The science of a long life

Bombarded with adverts promising a longer, healthier life, BBC News Los Angeles correspondent Peter Bowes goes in search of eternal youth. If we are lucky, we will grow old. Most of us have grey hair, wrinkles, frailty, loss of memory and degenerative diseases to look forward to – if we do not have them already.
 
It is not all bad news. With ageing, we can acquire wisdom and often become more emotionally stable and at ease with life. But the downsides seem to far outweigh the perks.
 
California epitomises a society where everyone wants to be young, attractive and vibrant. Being old, looking old, acting old is not an option, so much so that after many years operating as the University of California’s Ageing Centre, in Los Angeles, the name was changed to Longevity Center, to "give it a more positive spin," according to its director, Dr Gary Small.
 
"Ageism – prejudice against old age – is a tremendous problem," says Dr Small.
 
"People need to understand that older people are just people.
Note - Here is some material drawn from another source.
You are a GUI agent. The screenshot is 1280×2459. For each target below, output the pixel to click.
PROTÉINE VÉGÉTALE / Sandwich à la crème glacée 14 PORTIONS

As soon as you understand that, you can get over that ageism and that fear. Part of it is our own fear of death and of ageing ourselves, so we want to deny that natural process," he says.
 
Scientists have long been searching for the key to a long and healthy life and experiments can throw up unlikely results.
 
A stress-free existence is often put forward as recipe for a long life, but a study by Dr Lewis Terman at Stanford University in 1921 refutes many commonly held beliefs about lifestyle and lifespan. It followed the lives of about 1,500 people from childhood to death and set out to match behavioural traits and actual life events with how individuals thrived in later years.